ABOUT THIS TASK
The whole listing that follows is to be restated word for word, images excluded.

SUPPLIED MATERIAL
◇ ◇ ◇ ◇ ◇ ◇ ◇
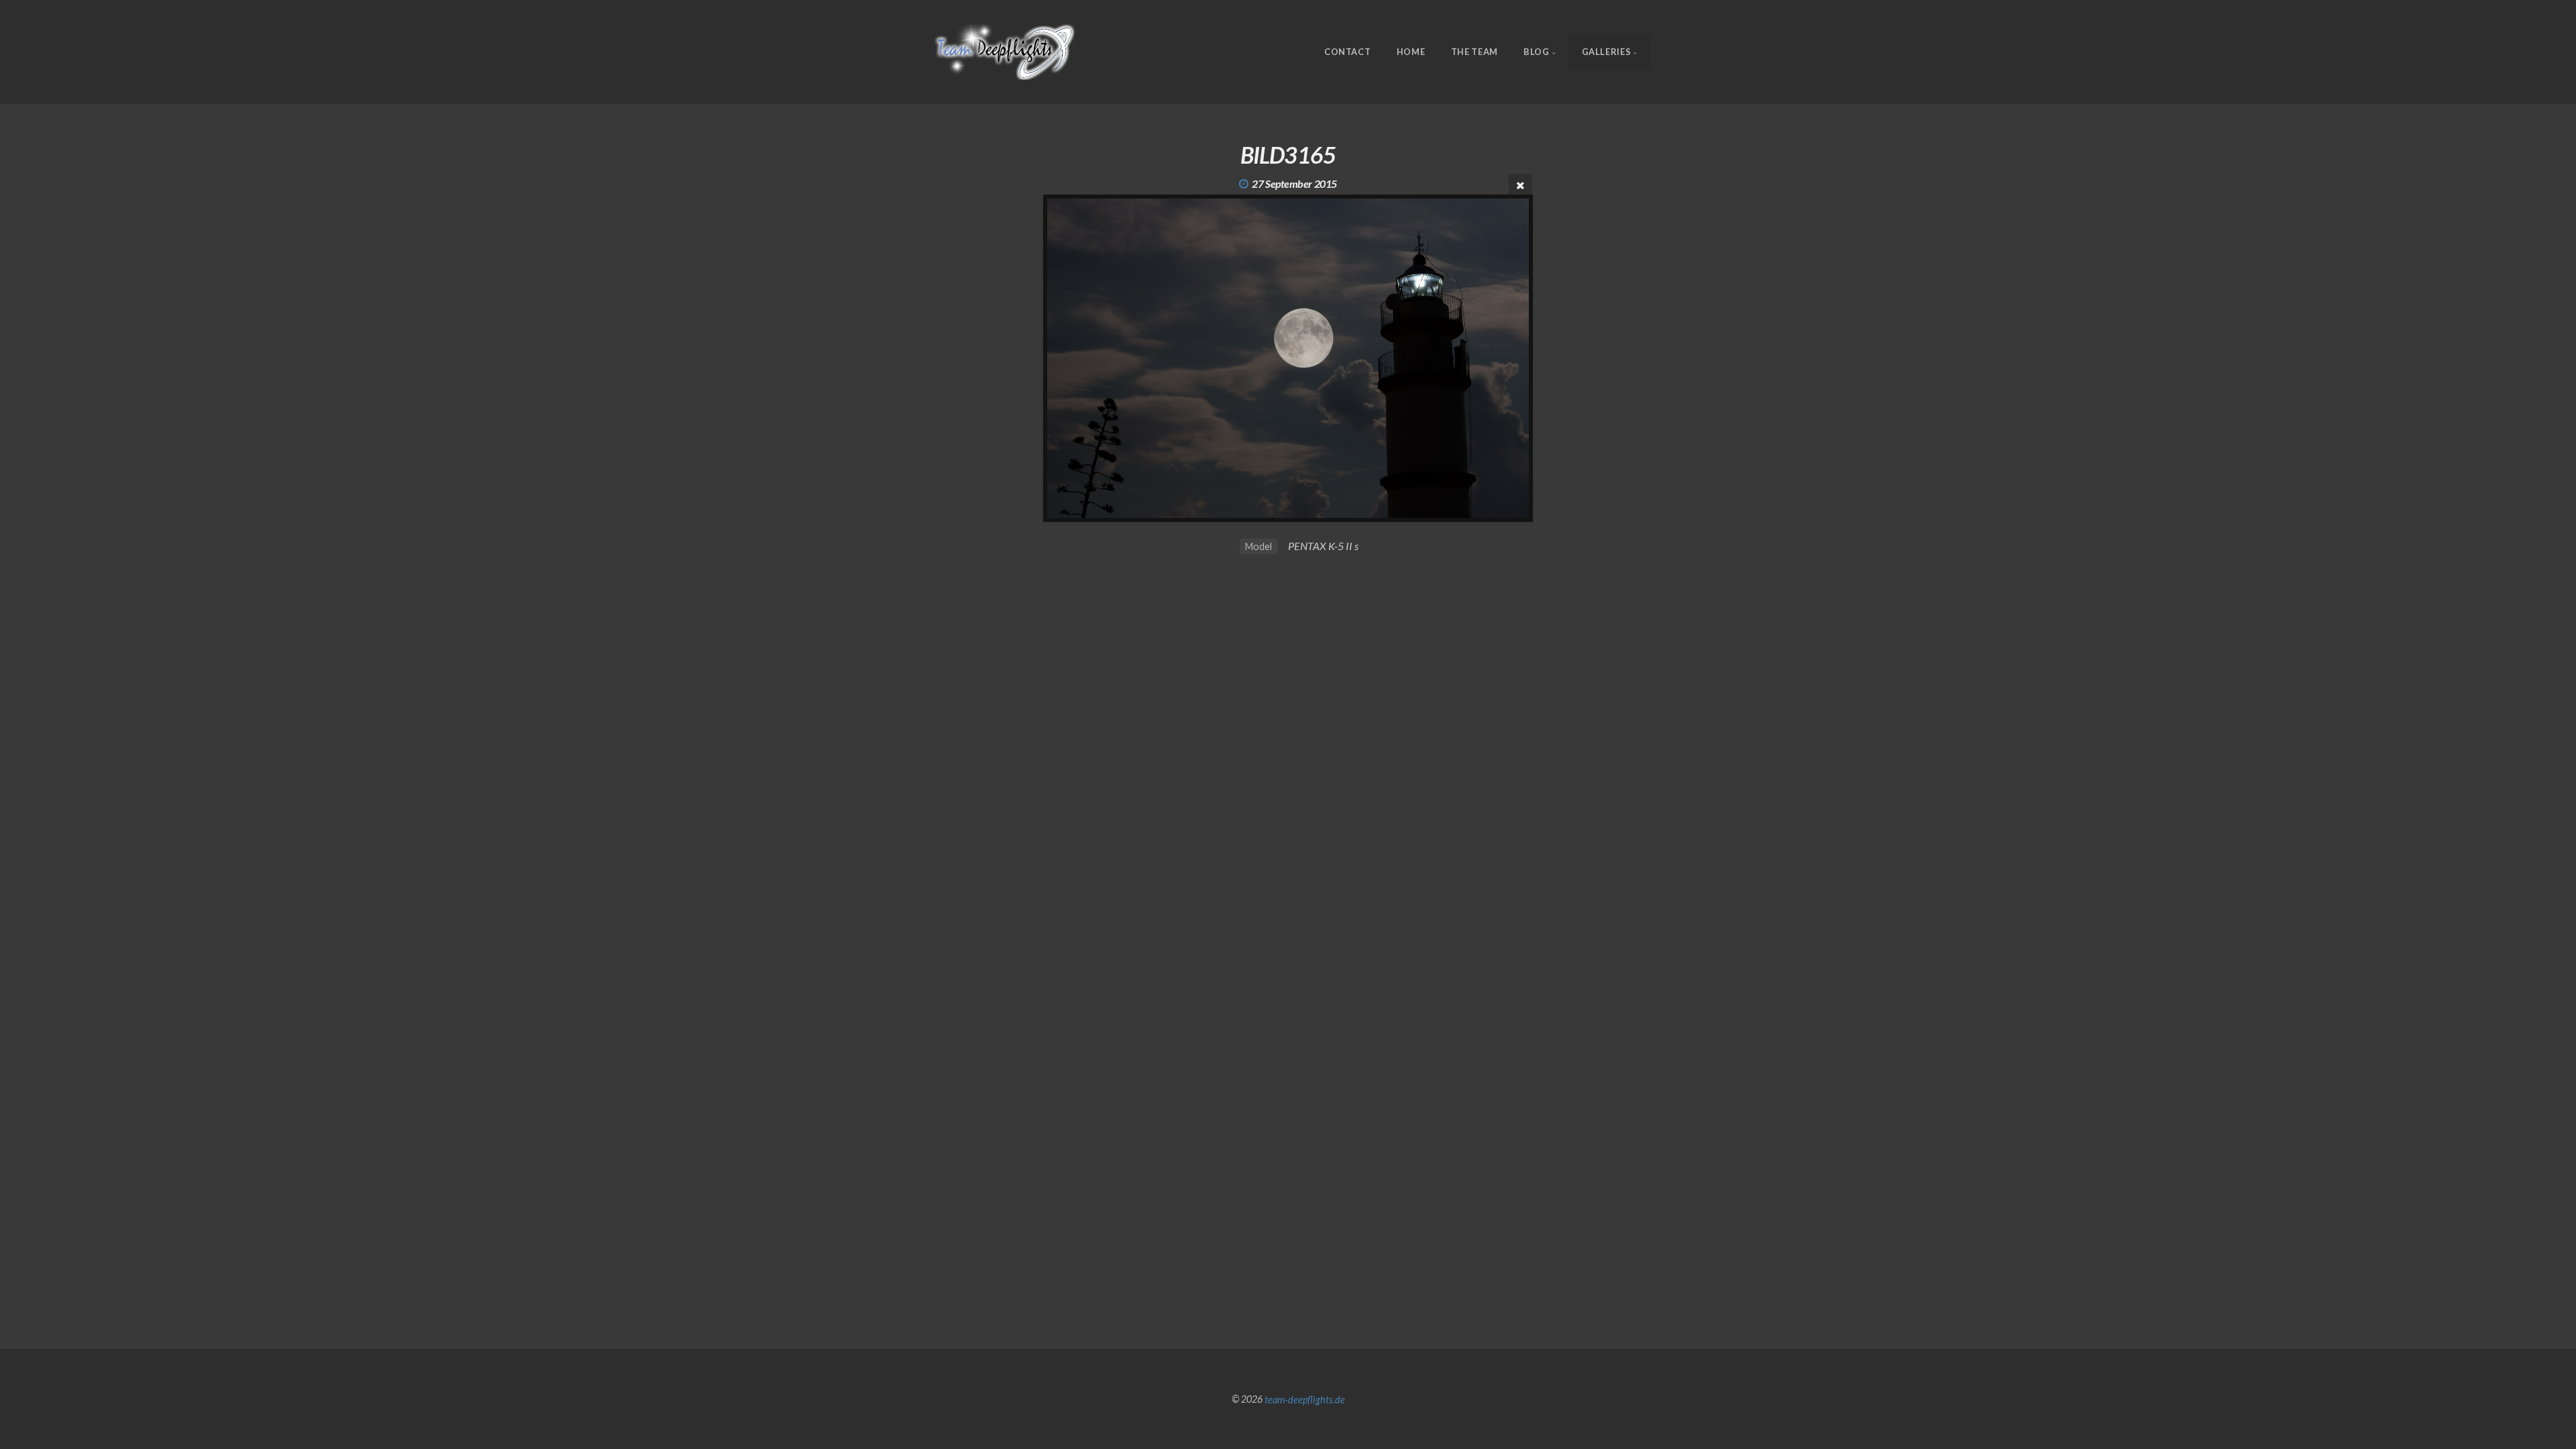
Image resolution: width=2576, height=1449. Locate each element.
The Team (1474, 51)
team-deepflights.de (1305, 1399)
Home (1411, 51)
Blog (1536, 51)
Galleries (1606, 51)
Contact (1347, 51)
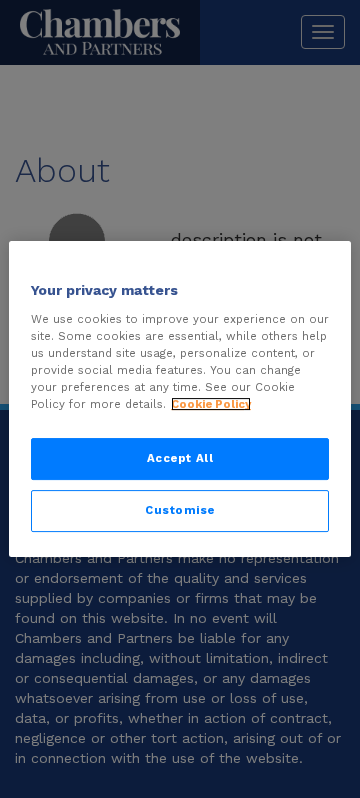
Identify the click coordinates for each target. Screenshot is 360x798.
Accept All (180, 458)
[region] (180, 399)
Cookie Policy (211, 404)
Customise (180, 510)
◇ ◇ ◇ ◇ ◇ ◇ ◇
FINISHED TASK
Image resolution: width=2576, height=1449. Locate each element.
The Team (1474, 51)
team-deepflights.de (1305, 1399)
Home (1411, 51)
Blog (1536, 51)
Galleries (1606, 51)
Contact (1347, 51)
Identify the click coordinates for each target. Screenshot is 360x798.
Accept All (180, 458)
[region] (180, 399)
Cookie Policy (211, 404)
Customise (180, 510)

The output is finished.